Transglutaminase 2 over-Expressed By Interaction of Mast Cells and Oligodendrocytes Induces Demyelination in the Experimental Autoimmune Encephalomyelitis
Saturday, March 5, 2016
South Exhibit Hall H (Convention Center)
Gwan Ui Hong, Young Min Ahn, MD, Jai Youl Ro, Ph.D
Rationale: Mast cells and oligodendrocytes play important roles in autoimmune diseases like multiple sclerosis. TG2 over-expressed in various inflammatory diseases has influence on the damaged axons. This study aimed to investigate whether TG2 expressed in mast cells and oligodendrocytes induces demyelination in experimental autoimmune encephalomyelitis (EAE).  

 Methods: Wild type (WT) and TG2-/- (KO) mice received MOG33-55 and PT by i.p. injection to induce EAE. Bone marrow-derived mast cells (BMMCs) were adaptively transferred to KO mice by i.v. injection before PT injection. BMMCs and mouse cerebral cortices-derived mature OLs (mOLs) were co-cultured. Demyelinated area was determined by luxol fast blue staining, expression of surface markers and death signaling molecules by western blot, co-localization of mast cells and mOLs by immunofluorescence.

 Results: KO mice reduced EAE scores, demyelinated area, mast cell numbers, expression of surface markers (CD40/CD40L) in mast cells and death signaling molecules in mOLs, co-localization of mast cells and mOLs in thalamus of EAE, whereas WT mice increased all of them in thalamus. BMMCs-transferred KO mice restored all responses versus KO mice. KO-BMMCs co-cultured with mOLs decreased [Ca2+]i level and the release of histamine, LTs and cytokines versus WT-BMMCs with mOLs. The mOLs co-cultured with KO-BMMCs reduced expression of various death signaling molecules versus mOLs with WT-BMMCs.

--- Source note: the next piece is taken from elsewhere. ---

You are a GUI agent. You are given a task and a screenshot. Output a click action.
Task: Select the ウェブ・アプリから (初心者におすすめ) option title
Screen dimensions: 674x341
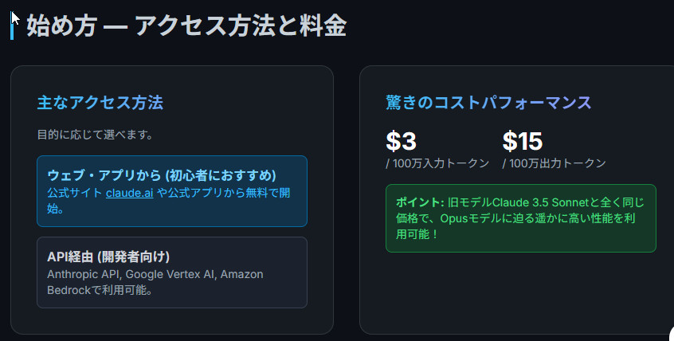point(162,175)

 Conclusions: The data suggest that mast cells- or mOLs-expressed TG2 may induce mediators′ release and apoptosis, respectively, through up-regulating expression of various stimulatory/death signaling molecules, and that substances reducing TG2 over-expressed in thalamus of EAE may contribute to protection against demyelination of EAE.